Q: Was enclosure sometimes accompanied by force? ¶
A: Yes, and resistance, and bloodshed, and remains among the most controversial areas of agricultural and economic history in England.
Q: Were enclosures largely an exchange and consolidation of land? ¶
A: Yes, and exchange not otherwise possible under the legal system.
Q: Was enclosure seen as the most cost-effective method of creating a legally binding settlement? ¶
A: Yes.
Q: Was enclosure an important factor in the reduction of small landholders in England? ¶
A: Yes, as compared to the Continent, though others believe that this process had already begun from the seventeenth and eighteenth centuries.
Q: Were enclosures conducted by agreement among the landholders throughout the seventeenth century? ¶
A: Yes, enclosure by Parliamentary Act began in the eighteenth century.
Q: Was enclosure not itself an offense, but where it was accompanied by the destruction of houses, half the profits would go to the Crown until the lost houses were rebuilt? ¶
A: Yes, In 1515, conversion from arable to pasture became an offense.

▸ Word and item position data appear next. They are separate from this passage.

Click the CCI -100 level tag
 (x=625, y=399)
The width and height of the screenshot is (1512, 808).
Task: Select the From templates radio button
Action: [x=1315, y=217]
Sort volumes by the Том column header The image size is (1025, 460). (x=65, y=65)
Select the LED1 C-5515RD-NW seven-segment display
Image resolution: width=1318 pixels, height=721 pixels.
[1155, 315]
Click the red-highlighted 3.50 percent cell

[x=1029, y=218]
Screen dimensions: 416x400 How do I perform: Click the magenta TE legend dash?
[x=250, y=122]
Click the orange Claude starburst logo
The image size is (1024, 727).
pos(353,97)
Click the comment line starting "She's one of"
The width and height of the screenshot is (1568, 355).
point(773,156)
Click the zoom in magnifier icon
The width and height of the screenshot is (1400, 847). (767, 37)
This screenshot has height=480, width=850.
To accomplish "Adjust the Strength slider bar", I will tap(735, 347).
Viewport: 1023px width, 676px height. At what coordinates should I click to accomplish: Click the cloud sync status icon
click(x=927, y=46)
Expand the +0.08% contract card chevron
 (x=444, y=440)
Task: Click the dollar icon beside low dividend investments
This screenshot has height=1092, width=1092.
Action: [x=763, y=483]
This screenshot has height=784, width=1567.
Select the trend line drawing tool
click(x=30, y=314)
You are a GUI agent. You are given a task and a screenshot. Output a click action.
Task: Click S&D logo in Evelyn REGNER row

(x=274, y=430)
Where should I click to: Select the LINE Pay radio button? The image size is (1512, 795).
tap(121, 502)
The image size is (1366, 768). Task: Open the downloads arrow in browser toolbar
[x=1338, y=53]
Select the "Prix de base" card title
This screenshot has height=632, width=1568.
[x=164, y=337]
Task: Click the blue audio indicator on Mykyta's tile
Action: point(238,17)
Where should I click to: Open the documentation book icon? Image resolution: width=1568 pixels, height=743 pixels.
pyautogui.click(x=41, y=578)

Q: Was enclosure frequent at that time? ¶
A: Yes.
Q: Were enclosures seen as the cause of inflation? ¶
A: Yes, and not the outcome.
Q: Is enclosure considered one of the causes of the British Agricultural Revolution? ¶
A: Yes.
Q: Were enclosures by means of local acts of Parliament? ¶
A: Yes, and called the Inclosure Acts.
Q: Was enclosure largely complete? ¶
A: Yes, and in most areas just leaving a few pasture commons and village greens, and the foreshore below the high-tide mark.
Q: Were enclosures often undertaken unilaterally by the landowner? ¶
A: Yes.
Q: Was enclosure not simply the fencing of existing holdings? ¶
A: Yes, but led to fundamental changes in agricultural practice.
Q: Was enclosure also frequent at that time? ¶
A: Yes.
Q: Was enclosure also used for the division and privatisation of common "wastes"? ¶
A: Yes, such as fens, marshes, heathland, downland, moors.